▸ **TASK STATEMENT**:
Can you update the material below so that "PowerShell" becomes "Terminal" everywhere it appears, with nothing else changed?

--- begin PROVIDED DATA ---

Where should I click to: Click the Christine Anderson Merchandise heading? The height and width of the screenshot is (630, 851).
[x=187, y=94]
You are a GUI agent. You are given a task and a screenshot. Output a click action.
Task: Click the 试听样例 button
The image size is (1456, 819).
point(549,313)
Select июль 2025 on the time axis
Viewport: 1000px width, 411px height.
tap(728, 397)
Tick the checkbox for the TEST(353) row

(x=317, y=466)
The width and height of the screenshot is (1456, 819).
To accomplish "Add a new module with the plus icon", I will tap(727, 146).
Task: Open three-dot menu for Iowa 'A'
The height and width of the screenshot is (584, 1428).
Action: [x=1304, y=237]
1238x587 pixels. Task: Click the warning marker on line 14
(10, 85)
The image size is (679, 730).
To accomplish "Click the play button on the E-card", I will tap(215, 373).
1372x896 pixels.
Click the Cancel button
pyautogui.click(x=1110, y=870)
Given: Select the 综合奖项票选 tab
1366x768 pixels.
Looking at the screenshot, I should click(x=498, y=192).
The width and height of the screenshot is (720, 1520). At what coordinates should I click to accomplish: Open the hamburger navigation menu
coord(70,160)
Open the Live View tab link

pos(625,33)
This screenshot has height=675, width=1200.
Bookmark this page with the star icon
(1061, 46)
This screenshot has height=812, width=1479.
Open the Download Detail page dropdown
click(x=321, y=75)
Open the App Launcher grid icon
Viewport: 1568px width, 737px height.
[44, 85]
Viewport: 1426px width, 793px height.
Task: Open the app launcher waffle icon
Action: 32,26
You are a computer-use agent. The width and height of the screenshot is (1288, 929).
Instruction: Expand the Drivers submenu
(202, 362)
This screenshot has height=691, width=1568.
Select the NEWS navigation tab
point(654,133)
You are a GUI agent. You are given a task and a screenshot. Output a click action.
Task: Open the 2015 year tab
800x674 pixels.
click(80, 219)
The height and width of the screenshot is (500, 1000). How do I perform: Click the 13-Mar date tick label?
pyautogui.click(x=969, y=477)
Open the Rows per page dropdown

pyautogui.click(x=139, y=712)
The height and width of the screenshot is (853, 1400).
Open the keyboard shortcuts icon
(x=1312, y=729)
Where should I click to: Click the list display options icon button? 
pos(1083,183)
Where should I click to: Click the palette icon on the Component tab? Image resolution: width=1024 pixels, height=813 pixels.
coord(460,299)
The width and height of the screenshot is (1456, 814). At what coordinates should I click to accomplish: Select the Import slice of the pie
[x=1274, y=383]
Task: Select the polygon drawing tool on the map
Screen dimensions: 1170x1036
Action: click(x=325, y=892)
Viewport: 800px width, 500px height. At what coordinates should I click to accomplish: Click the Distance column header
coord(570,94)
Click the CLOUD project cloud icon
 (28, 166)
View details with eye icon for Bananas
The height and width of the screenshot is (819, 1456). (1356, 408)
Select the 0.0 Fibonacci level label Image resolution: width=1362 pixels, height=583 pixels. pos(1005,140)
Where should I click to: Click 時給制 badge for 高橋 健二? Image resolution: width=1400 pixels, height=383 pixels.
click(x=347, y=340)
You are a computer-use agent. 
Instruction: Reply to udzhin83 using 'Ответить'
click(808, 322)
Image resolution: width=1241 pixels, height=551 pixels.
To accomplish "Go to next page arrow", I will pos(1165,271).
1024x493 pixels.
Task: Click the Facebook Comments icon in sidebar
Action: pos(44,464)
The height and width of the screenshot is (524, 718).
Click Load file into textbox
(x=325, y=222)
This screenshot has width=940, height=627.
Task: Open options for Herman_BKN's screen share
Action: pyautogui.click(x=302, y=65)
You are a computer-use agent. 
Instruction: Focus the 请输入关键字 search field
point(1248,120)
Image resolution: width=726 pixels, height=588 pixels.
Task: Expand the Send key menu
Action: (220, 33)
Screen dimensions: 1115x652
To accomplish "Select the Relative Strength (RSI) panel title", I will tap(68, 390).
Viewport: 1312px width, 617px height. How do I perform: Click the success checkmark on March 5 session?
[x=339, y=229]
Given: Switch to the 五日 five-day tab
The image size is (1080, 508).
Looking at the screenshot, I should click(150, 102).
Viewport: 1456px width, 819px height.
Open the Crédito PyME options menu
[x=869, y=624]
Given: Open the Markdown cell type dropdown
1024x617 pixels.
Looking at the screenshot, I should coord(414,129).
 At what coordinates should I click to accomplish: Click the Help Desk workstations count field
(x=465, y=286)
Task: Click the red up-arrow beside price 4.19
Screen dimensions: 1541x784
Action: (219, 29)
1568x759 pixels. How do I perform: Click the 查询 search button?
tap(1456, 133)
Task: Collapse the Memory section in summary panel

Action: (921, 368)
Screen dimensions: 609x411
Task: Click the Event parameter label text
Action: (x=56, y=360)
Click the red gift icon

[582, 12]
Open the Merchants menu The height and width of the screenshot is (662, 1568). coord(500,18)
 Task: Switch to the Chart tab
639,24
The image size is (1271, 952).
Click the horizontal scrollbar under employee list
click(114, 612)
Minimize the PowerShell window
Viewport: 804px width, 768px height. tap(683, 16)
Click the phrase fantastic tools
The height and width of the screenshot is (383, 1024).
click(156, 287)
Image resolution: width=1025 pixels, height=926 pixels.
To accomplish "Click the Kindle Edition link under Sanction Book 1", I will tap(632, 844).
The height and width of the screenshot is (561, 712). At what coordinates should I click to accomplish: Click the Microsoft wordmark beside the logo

--- end PROVIDED DATA ---

▸ **TASK SOLUTION**:
Where should I click to: Click the Christine Anderson Merchandise heading? The height and width of the screenshot is (630, 851).
[x=187, y=94]
You are a GUI agent. You are given a task and a screenshot. Output a click action.
Task: Click the 试听样例 button
The image size is (1456, 819).
point(549,313)
Select июль 2025 on the time axis
Viewport: 1000px width, 411px height.
tap(728, 397)
Tick the checkbox for the TEST(353) row

(x=317, y=466)
The width and height of the screenshot is (1456, 819).
To accomplish "Add a new module with the plus icon", I will tap(727, 146).
Task: Open three-dot menu for Iowa 'A'
The height and width of the screenshot is (584, 1428).
Action: [x=1304, y=237]
1238x587 pixels. Task: Click the warning marker on line 14
(10, 85)
The image size is (679, 730).
To accomplish "Click the play button on the E-card", I will tap(215, 373).
1372x896 pixels.
Click the Cancel button
pyautogui.click(x=1110, y=870)
Given: Select the 综合奖项票选 tab
1366x768 pixels.
Looking at the screenshot, I should click(x=498, y=192).
The width and height of the screenshot is (720, 1520). At what coordinates should I click to accomplish: Open the hamburger navigation menu
coord(70,160)
Open the Live View tab link

pos(625,33)
This screenshot has height=675, width=1200.
Bookmark this page with the star icon
(1061, 46)
This screenshot has height=812, width=1479.
Open the Download Detail page dropdown
click(x=321, y=75)
Open the App Launcher grid icon
Viewport: 1568px width, 737px height.
[44, 85]
Viewport: 1426px width, 793px height.
Task: Open the app launcher waffle icon
Action: 32,26
You are a computer-use agent. The width and height of the screenshot is (1288, 929).
Instruction: Expand the Drivers submenu
(202, 362)
This screenshot has height=691, width=1568.
Select the NEWS navigation tab
point(654,133)
You are a GUI agent. You are given a task and a screenshot. Output a click action.
Task: Open the 2015 year tab
800x674 pixels.
click(80, 219)
The height and width of the screenshot is (500, 1000). How do I perform: Click the 13-Mar date tick label?
pyautogui.click(x=969, y=477)
Open the Rows per page dropdown

pyautogui.click(x=139, y=712)
The height and width of the screenshot is (853, 1400).
Open the keyboard shortcuts icon
(x=1312, y=729)
Where should I click to: Click the list display options icon button? 
pos(1083,183)
Where should I click to: Click the palette icon on the Component tab? Image resolution: width=1024 pixels, height=813 pixels.
coord(460,299)
The width and height of the screenshot is (1456, 814). At what coordinates should I click to accomplish: Select the Import slice of the pie
[x=1274, y=383]
Task: Select the polygon drawing tool on the map
Screen dimensions: 1170x1036
Action: click(x=325, y=892)
Viewport: 800px width, 500px height. At what coordinates should I click to accomplish: Click the Distance column header
coord(570,94)
Click the CLOUD project cloud icon
 (28, 166)
View details with eye icon for Bananas
The height and width of the screenshot is (819, 1456). (1356, 408)
Select the 0.0 Fibonacci level label Image resolution: width=1362 pixels, height=583 pixels. pos(1005,140)
Where should I click to: Click 時給制 badge for 高橋 健二? Image resolution: width=1400 pixels, height=383 pixels.
click(x=347, y=340)
You are a computer-use agent. 
Instruction: Reply to udzhin83 using 'Ответить'
click(808, 322)
Image resolution: width=1241 pixels, height=551 pixels.
To accomplish "Go to next page arrow", I will pos(1165,271).
1024x493 pixels.
Task: Click the Facebook Comments icon in sidebar
Action: pos(44,464)
The height and width of the screenshot is (524, 718).
Click Load file into textbox
(x=325, y=222)
This screenshot has width=940, height=627.
Task: Open options for Herman_BKN's screen share
Action: pyautogui.click(x=302, y=65)
You are a computer-use agent. 
Instruction: Focus the 请输入关键字 search field
point(1248,120)
Image resolution: width=726 pixels, height=588 pixels.
Task: Expand the Send key menu
Action: (220, 33)
Screen dimensions: 1115x652
To accomplish "Select the Relative Strength (RSI) panel title", I will tap(68, 390).
Viewport: 1312px width, 617px height. How do I perform: Click the success checkmark on March 5 session?
[x=339, y=229]
Given: Switch to the 五日 five-day tab
The image size is (1080, 508).
Looking at the screenshot, I should click(150, 102).
Viewport: 1456px width, 819px height.
Open the Crédito PyME options menu
[x=869, y=624]
Given: Open the Markdown cell type dropdown
1024x617 pixels.
Looking at the screenshot, I should coord(414,129).
 At what coordinates should I click to accomplish: Click the Help Desk workstations count field
(x=465, y=286)
Task: Click the red up-arrow beside price 4.19
Screen dimensions: 1541x784
Action: (219, 29)
1568x759 pixels. How do I perform: Click the 查询 search button?
tap(1456, 133)
Task: Collapse the Memory section in summary panel

Action: (921, 368)
Screen dimensions: 609x411
Task: Click the Event parameter label text
Action: (x=56, y=360)
Click the red gift icon

[582, 12]
Open the Merchants menu The height and width of the screenshot is (662, 1568). coord(500,18)
 Task: Switch to the Chart tab
639,24
The image size is (1271, 952).
Click the horizontal scrollbar under employee list
click(114, 612)
Minimize the Terminal window
Viewport: 804px width, 768px height. tap(683, 16)
Click the phrase fantastic tools
The height and width of the screenshot is (383, 1024).
click(156, 287)
Image resolution: width=1025 pixels, height=926 pixels.
To accomplish "Click the Kindle Edition link under Sanction Book 1", I will tap(632, 844).
The height and width of the screenshot is (561, 712). At what coordinates should I click to accomplish: Click the Microsoft wordmark beside the logo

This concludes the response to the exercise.